Types of Classes
Taught by Anne Rundle, MS, RN, RYT-200 unless otherwise noted
Private/Individual classes are great for people whose bodies want individual attention - if you are totally new to yoga and want to learn on your own, or recovering from an injury, or coping with a chronic illness that warrants a customized class. Classes can take place in the Asteya yoga studio or in your home. Private sessions cost $25.00 per hour.
Power yoga is a 75-minute combination of stretching, strengthening, and kick-butt yoga poses that focus on the breath, core tightening, and all over toning. You will be destressed, relaxed yet refreshed and invigorated, and a little sore the next morning!
Kickasana!!!! Kickboxing and Yoga is an all-out sweaty and fun workout involving 45 minutes of cardio-strengthening Kickboxing moves (kicking and punching, and some fancy footwork) and 45 minutes of intermediate vinyasa yoga.
Gentle/Morning Vinyasa/Vinyasa: Perfect for all levels, the class helps you to stretch, de-stress, and take a little "me" time. Incorporating mindfulness practice, the class follows a gentle yet invigorating flow of stretching and strengthening poses. The AM classes will leave you refreshed and ready for the day, the PM classes practically guarantee a great night’s sleep!
Lunchtime Yoga is a gentle yet refreshing practice. You will get a nice (but not too sweaty) work out that increases energy and decreases stress for your work week. Drop in rate is 5.00 per class.

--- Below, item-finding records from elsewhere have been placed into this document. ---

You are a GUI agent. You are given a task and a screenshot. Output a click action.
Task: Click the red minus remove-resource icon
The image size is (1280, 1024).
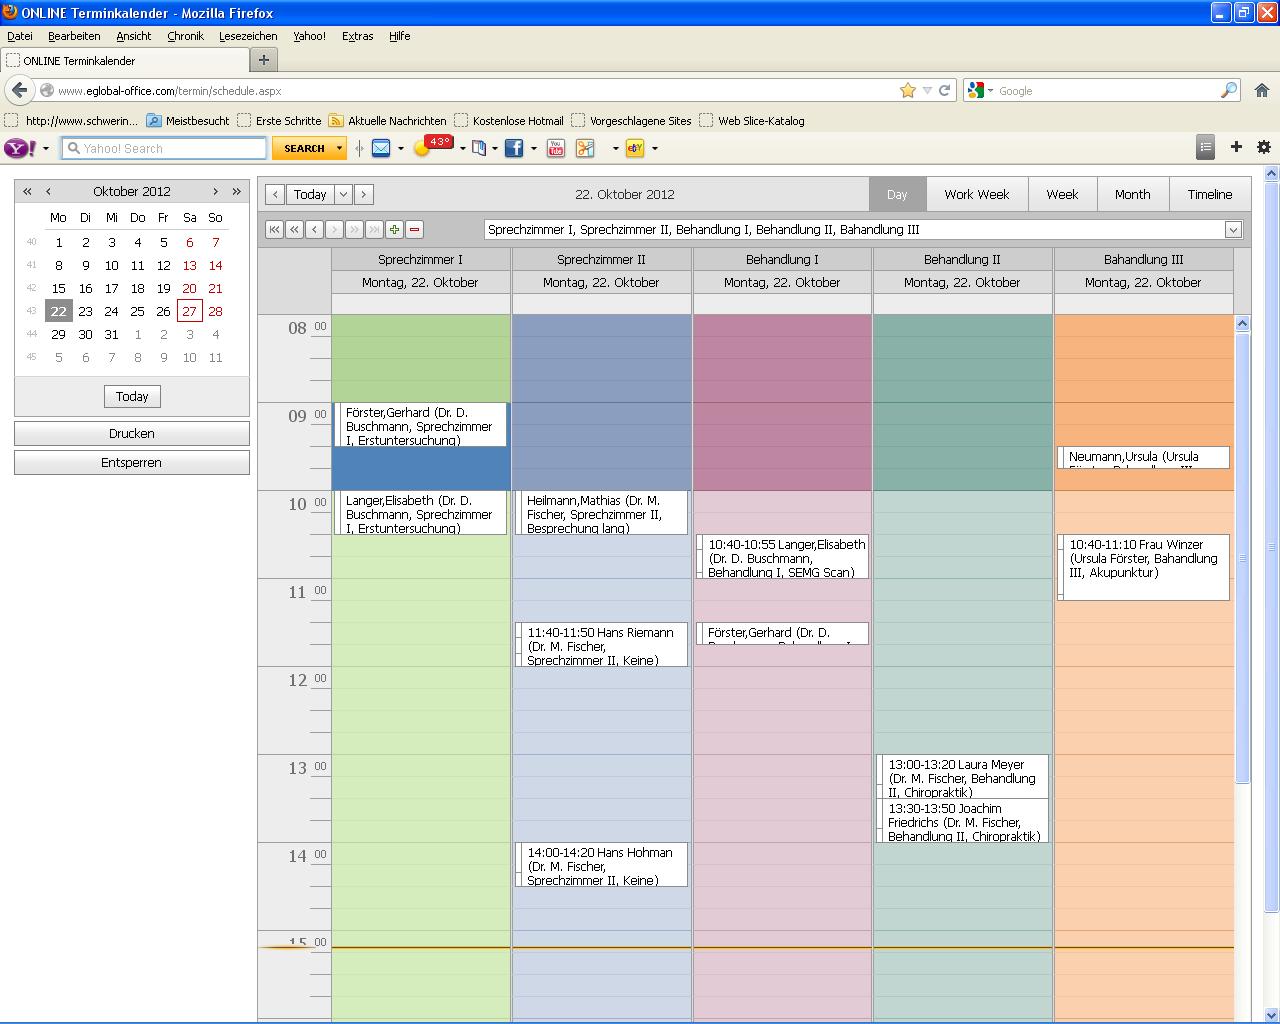tap(414, 230)

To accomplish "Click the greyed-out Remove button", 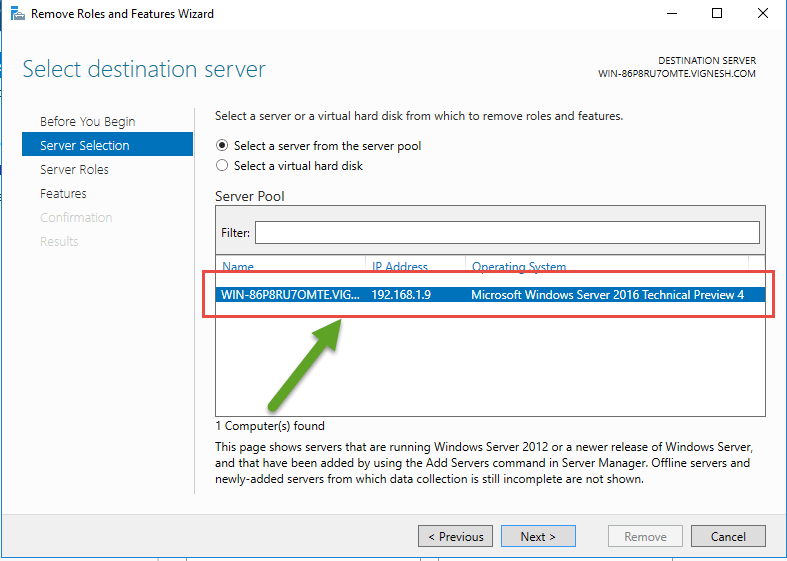I will (x=645, y=537).
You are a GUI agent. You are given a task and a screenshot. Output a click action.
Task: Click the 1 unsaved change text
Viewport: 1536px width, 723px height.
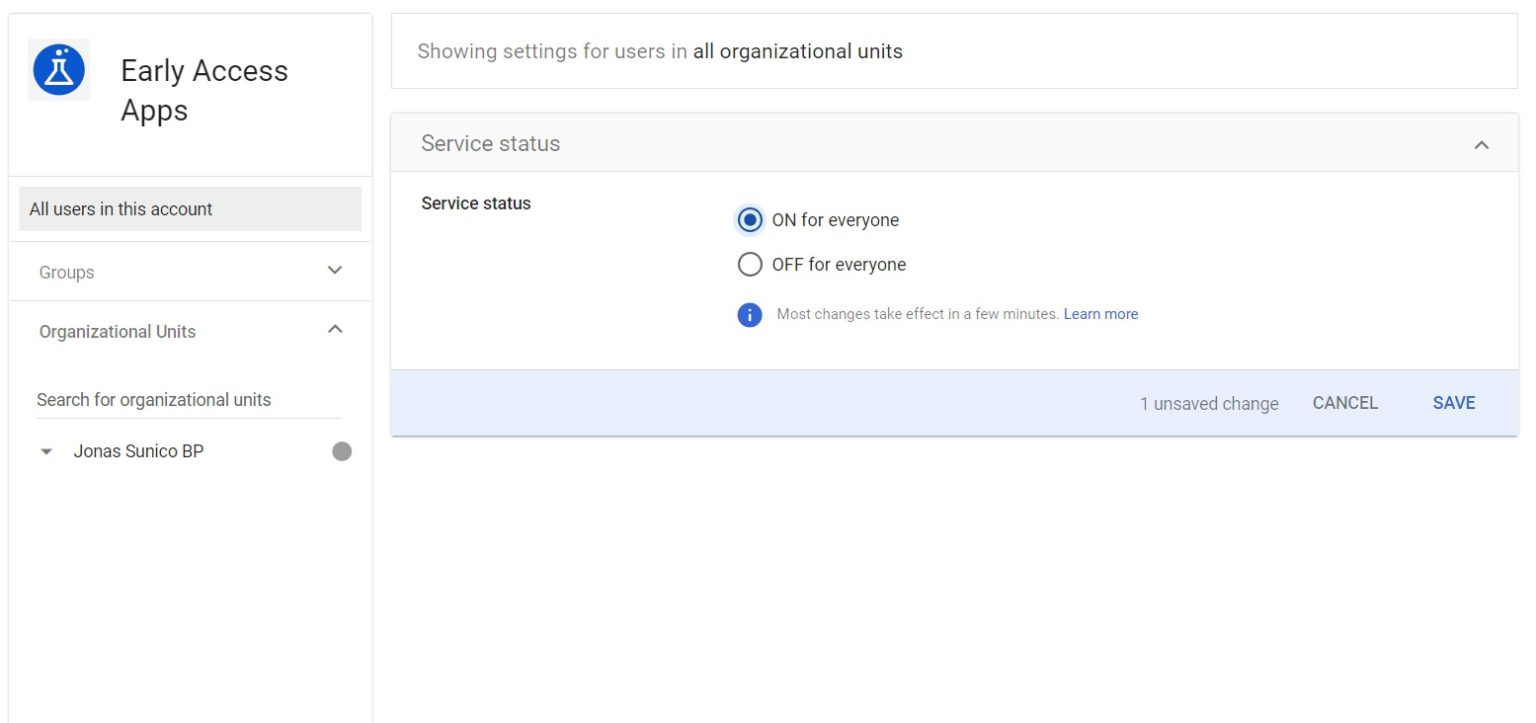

Tai Chi with Petra Horgan: Tai Chi is an ancient Chinese exercise. Sometimes referred to as "meditation in motion," it is a series of dance-like movements in conjunction with deep breathing. The typical class will include gentle warm-up exercises moving slowly and focusing on correct body alignment. The goal in Tai Chi is to move your body through the postures in a relaxed and mindful way.
Mat Pilates with Sandy Kiley: Pilates is a conditioning routine that helps to build flexibility, muscle strength, and all-over endurance, emphasizing spinal and pelvic alignment breathing, and core strengthening. We add variety and challenge with the use of props such as light weights and small balls.